Role of NF-κB, p38, ERK1/2 and JNK in the induction of IL-1β, IL-6 and COX-2 by SAA1 in human amnion fibroblasts. (A and B) Effect of NF-κB inhibitor JSH-23 (10 µM) on SAA1 (10 ng/mL, 24 hours)-induced changes in IL-1β, IL-6 mRNA (A, n = 4), COX-2 mRNA and protein (B, n = 3) in human amnion fibroblasts. (C and D) The effect of p38 inhibitor SB203580 (10 µM) on SAA1 (10 ng/mL, 24 hours)-induced IL-1β, IL-6 mRNA (C, n = 4), COX-2 mRNA and protein (D, n = 3) in human amnion fibroblasts. (E and F) Effect of ERK1/2 inhibitor PD98059 (20 µM) on SAA1 (10 ng/mL, 24 hours)-induced IL-1β, IL-6 mRNA (E, n = 4), COX-2 mRNA and protein (F, n = 3) in human amnion fibroblasts. (G and H) Effect of JNK inhibitor SP600125 (20 µM) on SAA1 (10 ng/mL, 24 hours)-induced IL-1β, IL-6 mRNA (G n = 4), COX-2 mRNA and protein (H) n = 3) in human amnion fibroblasts.

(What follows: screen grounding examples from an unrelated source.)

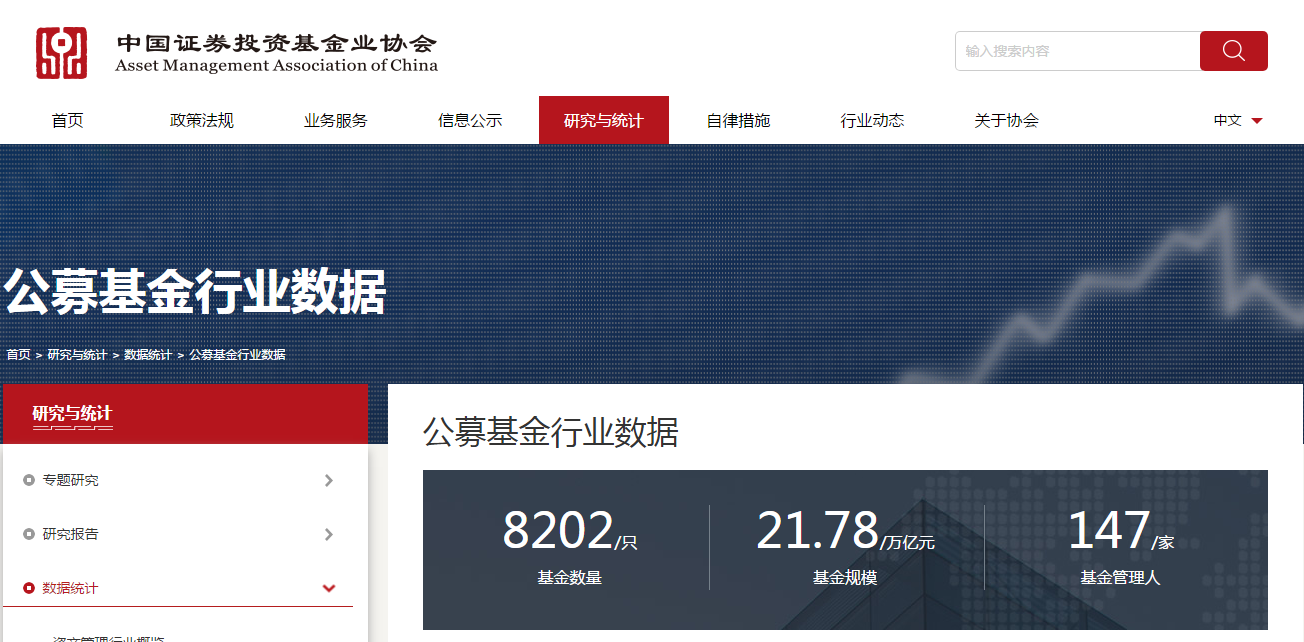
Task: Open the 信息公示 menu
Action: coord(470,120)
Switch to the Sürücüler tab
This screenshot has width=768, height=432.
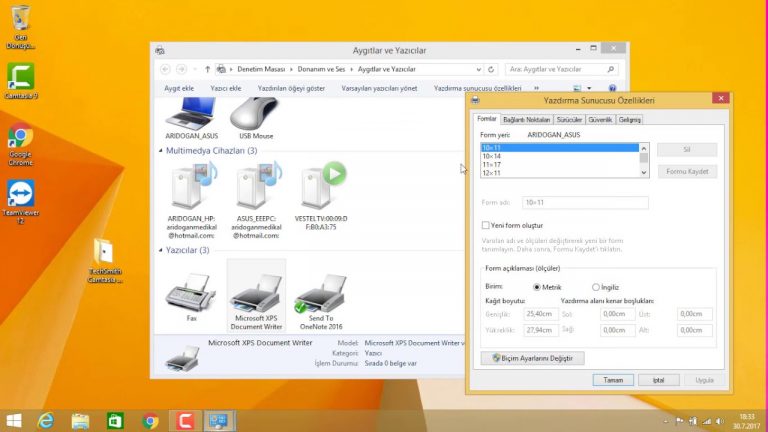coord(569,120)
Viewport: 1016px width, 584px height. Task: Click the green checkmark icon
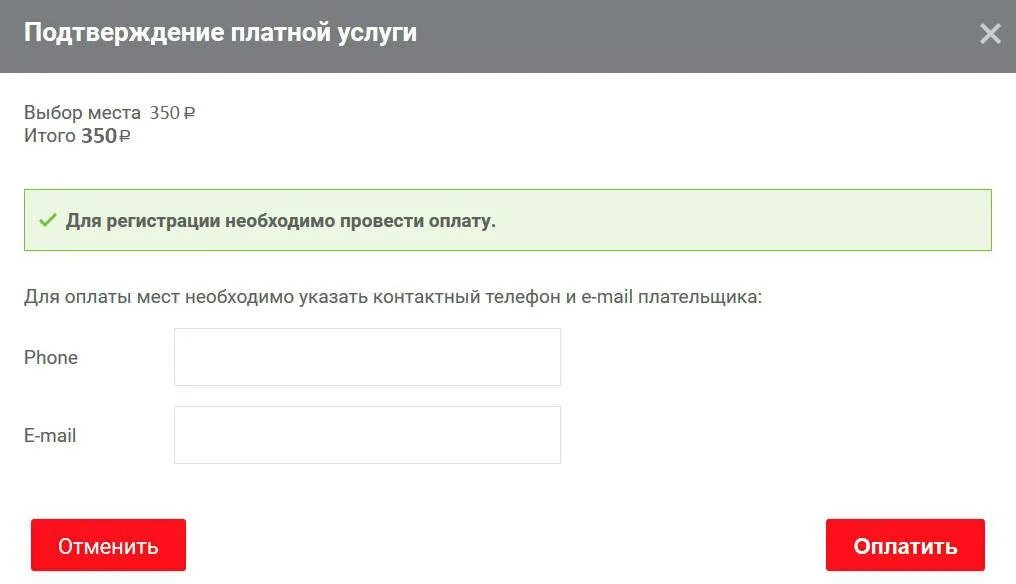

Top panels of (B,D,F and H) are the representative immunoblots. Data are the means ± SEM. Statistical analysis was performed with one-way ANOVA test. **P < 0.01, ***P < 0.001 vs. control (0), ^#P < 0.05, ^##P < 0.01, ^###P < 0.001 vs. SAA1.